With less than 90 days until the winter gift giving season, some holiday shoppers are getting started sooner rather than later.
Half of winter holiday shoppers plan to begin making purchases before Halloween this year, according to a September Bankrate survey. About 38% plan to start shopping in November.
Although about 12% of shoppers plan to wait until December to do their holiday shopping, getting a head-start can provide added time to plan and find the best deals.
"This will allow plenty of time to search for discounts, set money aside for your shopping list and do some comparison shopping," WalletHub analyst Jill Gonzalez tells CNBC Make It.
"In the current inflationary economy, really any discount you can take advantage of will make a difference in your budget," she adds.
And those holiday discounts are coming sooner too.
Target is introducing its holiday savings earlier than ever, according to a September announcement.

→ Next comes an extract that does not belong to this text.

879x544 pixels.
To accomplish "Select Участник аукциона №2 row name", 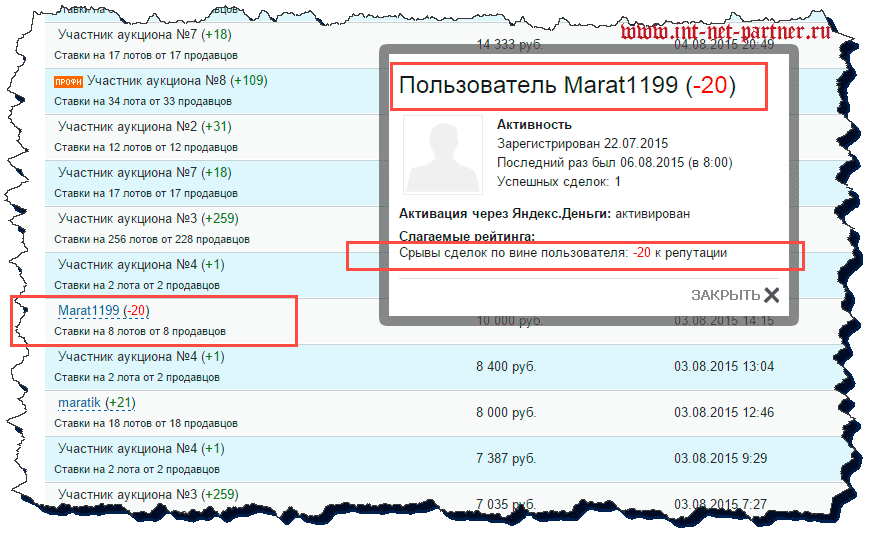I will tap(127, 126).
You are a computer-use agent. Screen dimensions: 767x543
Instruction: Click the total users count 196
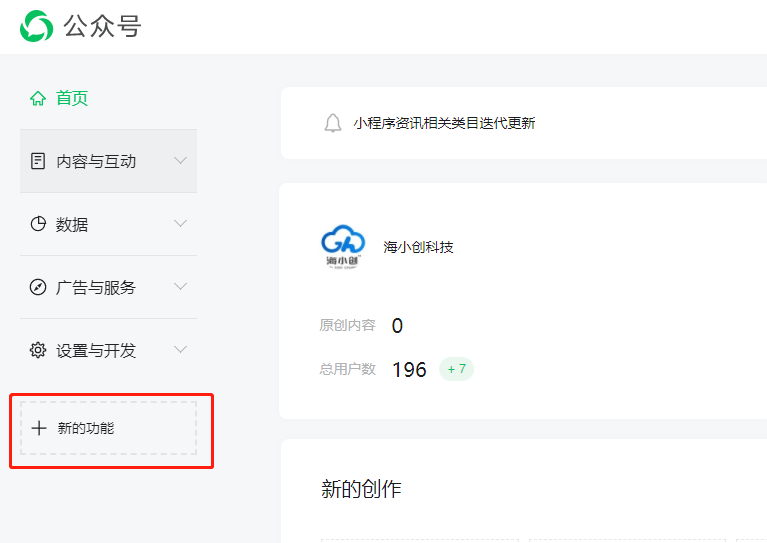pos(409,370)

Target's "Deal Days" are set to begin Oct. 6 through 8 and budget-conscious shoppers will be able to find many discounts online and in-store.

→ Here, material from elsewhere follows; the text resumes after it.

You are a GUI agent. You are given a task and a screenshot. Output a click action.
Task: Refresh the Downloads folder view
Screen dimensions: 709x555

Additionally, Amazon is holding an "Early Access Sale" for Prime members on Oct. 11 and 12. This marks the first time the e-commerce giant has ever held two Prime Day-like sale events in one year.
While Walmart hasn't announced when exactly its holiday discounts will begin, the retailer plans to "offer thousands more Rollbacks this holiday to provide even deeper savings on the hottest gifts, including toys, home, electronics, beauty and more," according to a September press release.
In 2021, supply chain issues and delayed shipments drove consumers to begin their holiday shopping early due to fears of shortages of some of the season's hottest gifts.
In 2022, however, inflation is the main force behind consumers getting a jump-start on their buying.
"Holiday shopping will look different this year with inflation around 40-year highs," Ted Rossman, senior industry analyst for Bankrate.com, says. "Consumers are still spending, but they're being especially thoughtful about where each dollar goes."
In fact, around 84% of Bankrate's survey respondents say they're taking steps to reduce the cost of their holiday purchases by taking advantage of coupons and discounts, and buying fewer items.
Even before you begin to spend money, simply starting your shopping plan early can help your budget go farther.
"Assuming you get paid twice a month, you probably have seven paydays left this year. Setting money aside from each of them will go a long way toward avoiding the dreaded holiday debt hangover in January," Rossman explains.
Using a rewards credit card for holiday purchases can also be a smart way to earn points or cash back — as long as you can pay off your balance in full and avoid interest charges, both Rossman and Gonzalez say.
Regardless of when you start, don't wait until the last minute if you're a holiday shopper on a budget, Gonzalez advises.
"This not only ensures that you'll take advantage of the best offers but will also help you avoid overspending and impulse buying," Gonzalez says.